One CISO’s Approach to the Cloud

Dec. 17, 2015
The assessment of cloud-based solutions in healthcare requires new ways of thinking about risk assessments, governance, and technical integration. In an eHealth Initiative presentation on Dec. 15, Mitch Parker, Chief Information Security Officer at Temple University Health System in Philadelphia, shared some of his thoughts on how to approach vendor relationships in the cloud.

The assessment of cloud-based solutions in healthcare requires new ways of thinking about risk assessments, governance, and technical integration. In an eHealth Initiative presentation on Dec. 15, Mitch Parker, chief information security officer at Temple University Health System in Philadelphia, shared some of his thoughts on how to approach vendor relationships in the cloud.  

Parker said the cloud is attractive in healthcare because it can reduce costs of supporting non-core systems such as human resources, supply chain, and e-mail, and it can turn capital costs to operational costs. Also, he said, cloud providers can provide better support and maintenance as they focus on your systems. “The good ones plan in aggregate and leverage costs across customers,” Parker said. The cloud could also reduce costs of supporting your core systems, he explained. Hosting the EHR elsewhere allows for predictable costs, maintenance and upgrades. It also reduces risk to the core environment by having patients access a third-party site instead of the hospital/healthcare environments.

But use of cloud systems must fall under the same governance framework as other systems, Parker warned. “Cloud applications need to fall under the same rules and regulations that on-premise applications do, with no exceptions,” he said. One danger is the rise of “shadow IT” applications in the cloud that are not going through a standard risk assessment and evaluation. “That is very dangerous because your data is going somewhere where your CIO or security doesn’t know about it,” he said.  “You have to have one set of rules apply to everyone. The second you sanction shadow IT, you do not have that one set of rules. You do not have the criteria by which you can evaluate risk. This is not just because you want to, this is a HIPAA Security Rule and Joint Commission requirement.” He said Temple once had a city health department offering a cloud-based application to one of its departments. “We found out about it when the department called the help desk because they couldn’t access the application. Make sure departments are well aware of one set of rules,” he said.

Parker recommends being very comprehensive in security evaluations, with a standardized questionnaire for vendors. “We have 163 questions we ask every vendor when they come in, and we follow them up with interviews based upon the answers,” he said. He said they look not just at a one-time view of security, but how they continually maintain security in that environment. “You have every right to ask questions and ask vendors for changes,” he said. “Don’t accept it when a vendor says it is an accepted configuration. Ultimately you are still responsible for that data even though it is housed at a third party.
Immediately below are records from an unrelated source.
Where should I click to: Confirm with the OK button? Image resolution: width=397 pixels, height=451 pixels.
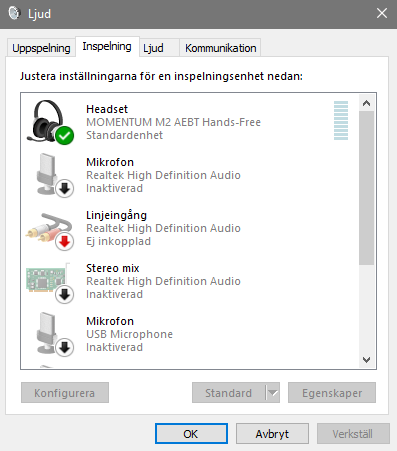191,434
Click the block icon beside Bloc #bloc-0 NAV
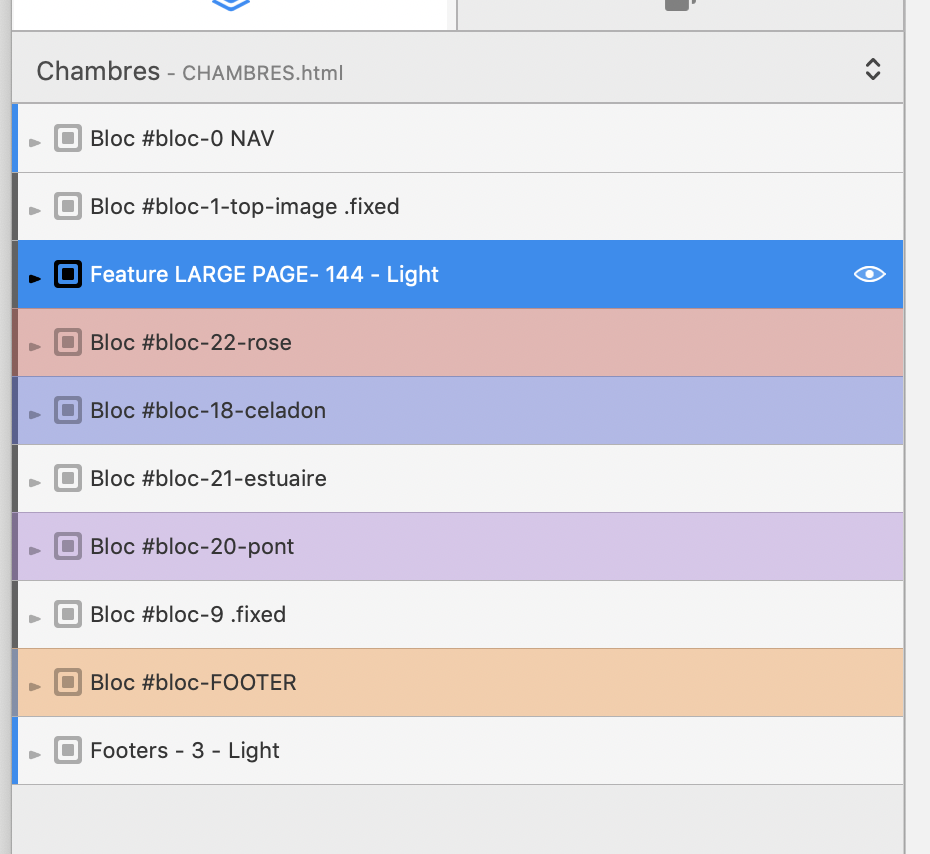 tap(67, 138)
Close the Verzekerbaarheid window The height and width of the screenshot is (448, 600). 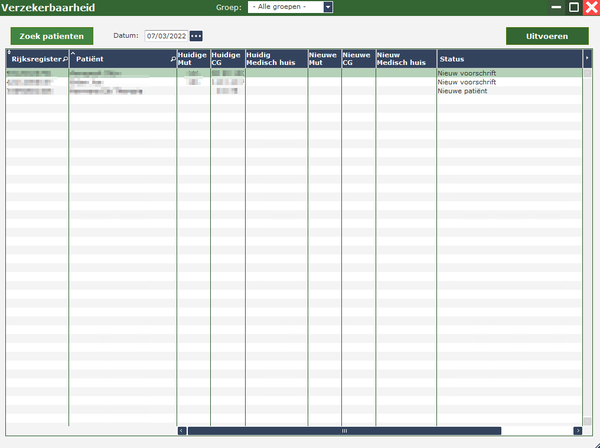click(x=591, y=7)
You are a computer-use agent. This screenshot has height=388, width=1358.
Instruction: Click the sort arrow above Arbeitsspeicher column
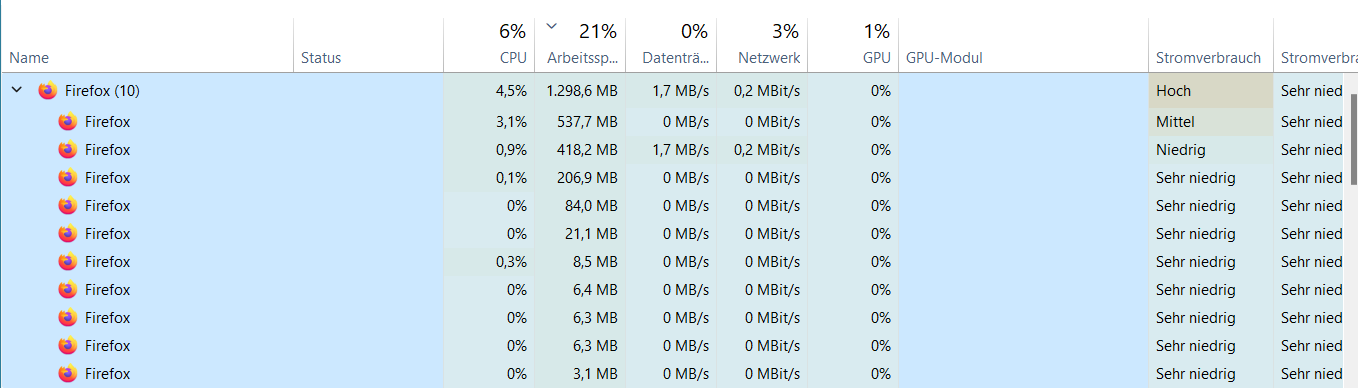tap(551, 27)
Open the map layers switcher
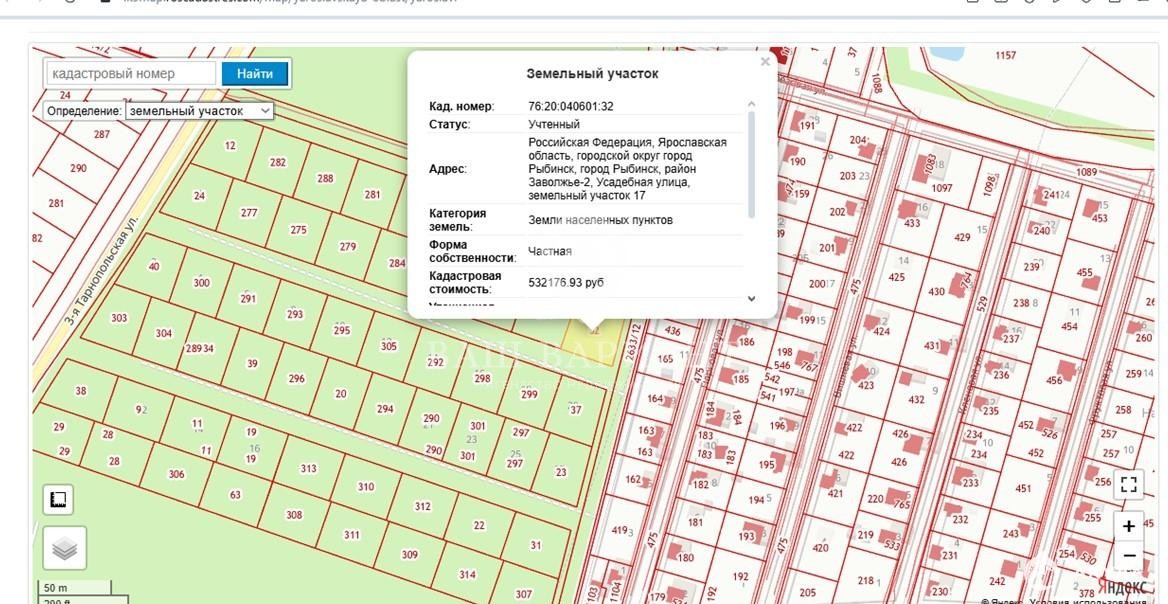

When you move a core system to hosted is you have to make sure it is better. If you mess it up, you may not be able to move anything else to the cloud for a while.”

Moving to the cloud changes the relationship from transactional to a partnership, he said. “You need to have very tight relationships.” They are business partners now, not adversaries. You should not have an adversarial relationship, but make sure the contract spells everything out, he added. Make sure that preliminary questionnaires cover major areas of security. (Temple’s cover hosting, development, ongoing maintenance, upgrades, downtime.)

The Joint Commission Information Management Standards state that organizations need to focus on downtime procedures and disaster recovery plans. The cloud does not obviate your need to do this planning, he said. Now that your applications aren’t on premise, even if they are redundant, there is still increased risk of loss of connectivity. “You need to be able to function without the cloud,” he said.

Parker gave one example of a cloud-based system deployed at Temple: a new double-blind system for research subject selection. An on-premise solution would not work across institutions like the cloud solution will. This provides significant benefit to the research community. “We were able to verify and validate the entire development and management process with the vendor,” he said. “We were able to present a solution to executive leadership that was more secure than on-premise.”